Solved – Difference between hazard function and intensity function

hazardpoisson distribution

I'm reviewing a paper whereby the nonhomogeneous poisson process is explored. I'm familiar with the intensity function, but the idea of the hazard function is throwing me off. Especially, I cannot figure out when they two are the same? Literature is sparse and I'm just becoming confused. To me, it seems like the intensity function deals with reoccurring failure, while the hazard function deals only with the time to first failure?

Best Answer

A Poisson process is a model for a stream of "random" arrivals and has the properties that

  • there can be at most one arrival at any instant $t$

  • the number of arrivals in any interval $(t_1,t_2]$ is a Poisson random variable which is here denoted as $\mathbb N(t_1,t_2]$

  • For $t_1 < t_2 \leq t_3 < t_4 \leq t_5 < t_6 < \cdots \leq t_{2n-1} < t_{2n}$, the Poisson random variables $\mathbb N(t_1,t_2], \mathbb N(t_3,t_4], \mathbb N(t_5,t_6], \cdots , \mathbb N(t_{2n-1},t_{2n}]$, which count the numbers of arrivals in the $n$ disjoint or non-overlapping time intervals $(t_1,t_2],(t_3,t_4], (t_5, t_6], \cdots , (t_{2n-1},t_{2n}]$, are independent random variables

  • The probability of exactly one arrival in a small time interval $(t, t+\Delta t]$ is proportional to the length $\Delta t$ of the time interval; the probability of two or more arrivals in this small interval is $o(\Delta t)$ and can be neglected in the limit as $\Delta t \to 0$.

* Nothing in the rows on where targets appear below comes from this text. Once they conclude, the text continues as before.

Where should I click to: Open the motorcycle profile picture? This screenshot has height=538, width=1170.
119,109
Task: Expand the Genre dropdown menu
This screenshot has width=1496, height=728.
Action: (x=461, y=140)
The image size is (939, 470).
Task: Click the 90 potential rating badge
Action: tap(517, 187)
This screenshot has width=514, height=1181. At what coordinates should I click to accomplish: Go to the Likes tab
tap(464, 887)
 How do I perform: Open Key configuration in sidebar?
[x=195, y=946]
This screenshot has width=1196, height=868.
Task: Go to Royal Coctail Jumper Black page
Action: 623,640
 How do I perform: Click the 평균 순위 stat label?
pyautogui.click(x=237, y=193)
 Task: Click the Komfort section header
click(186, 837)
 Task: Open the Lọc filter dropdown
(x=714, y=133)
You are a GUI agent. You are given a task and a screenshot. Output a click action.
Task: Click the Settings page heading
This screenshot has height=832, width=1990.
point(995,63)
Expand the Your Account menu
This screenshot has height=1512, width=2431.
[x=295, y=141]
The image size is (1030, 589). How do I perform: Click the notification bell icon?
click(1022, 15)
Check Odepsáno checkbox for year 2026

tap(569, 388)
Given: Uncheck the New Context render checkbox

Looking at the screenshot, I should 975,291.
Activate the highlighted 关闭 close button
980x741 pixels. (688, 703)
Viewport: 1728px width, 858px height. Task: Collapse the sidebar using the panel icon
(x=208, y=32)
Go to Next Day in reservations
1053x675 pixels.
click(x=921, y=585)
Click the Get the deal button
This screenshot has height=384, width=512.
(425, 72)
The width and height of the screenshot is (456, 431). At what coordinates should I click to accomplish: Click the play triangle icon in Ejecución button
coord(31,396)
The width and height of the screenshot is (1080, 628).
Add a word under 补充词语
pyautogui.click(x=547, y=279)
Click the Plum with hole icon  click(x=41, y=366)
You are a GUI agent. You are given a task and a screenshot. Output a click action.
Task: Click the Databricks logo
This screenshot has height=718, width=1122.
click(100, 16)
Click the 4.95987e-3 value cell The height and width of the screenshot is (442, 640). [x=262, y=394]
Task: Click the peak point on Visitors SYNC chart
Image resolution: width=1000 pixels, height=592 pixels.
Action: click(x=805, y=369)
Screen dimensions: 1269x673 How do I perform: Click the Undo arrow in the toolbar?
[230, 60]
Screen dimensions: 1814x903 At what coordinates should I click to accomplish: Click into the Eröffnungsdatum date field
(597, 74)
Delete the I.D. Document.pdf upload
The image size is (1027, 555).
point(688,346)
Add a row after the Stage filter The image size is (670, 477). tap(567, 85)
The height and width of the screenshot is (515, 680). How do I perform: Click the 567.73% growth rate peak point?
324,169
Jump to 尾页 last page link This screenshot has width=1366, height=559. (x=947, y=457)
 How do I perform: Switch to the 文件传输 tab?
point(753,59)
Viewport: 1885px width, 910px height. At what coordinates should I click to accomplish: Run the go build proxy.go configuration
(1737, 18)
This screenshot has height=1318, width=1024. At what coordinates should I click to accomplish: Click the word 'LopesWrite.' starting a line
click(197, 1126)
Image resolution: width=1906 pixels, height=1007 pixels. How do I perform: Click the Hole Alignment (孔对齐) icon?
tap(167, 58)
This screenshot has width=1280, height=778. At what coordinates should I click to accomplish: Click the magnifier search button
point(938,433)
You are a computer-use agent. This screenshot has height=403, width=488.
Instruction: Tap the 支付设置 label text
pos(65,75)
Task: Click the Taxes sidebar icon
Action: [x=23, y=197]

The constant of proportionality in this last item is assumed to be a constant $\lambda > 0$ for homogeneous Poisson processes but is assumed to be varying with time for nonhomogeneous processes. That is, the probability of one arrival in the vanishingly small interval $(t, t+\Delta t]$ is $\lambda(t)\Delta t$ while the probability of no arrivals during this interval is $1 - \lambda(t)\Delta t$. Here, of course, we assume that $\lambda(t) > 0$ for all $t$. $\lambda(t)$ is called the intensity of the process at time $t$.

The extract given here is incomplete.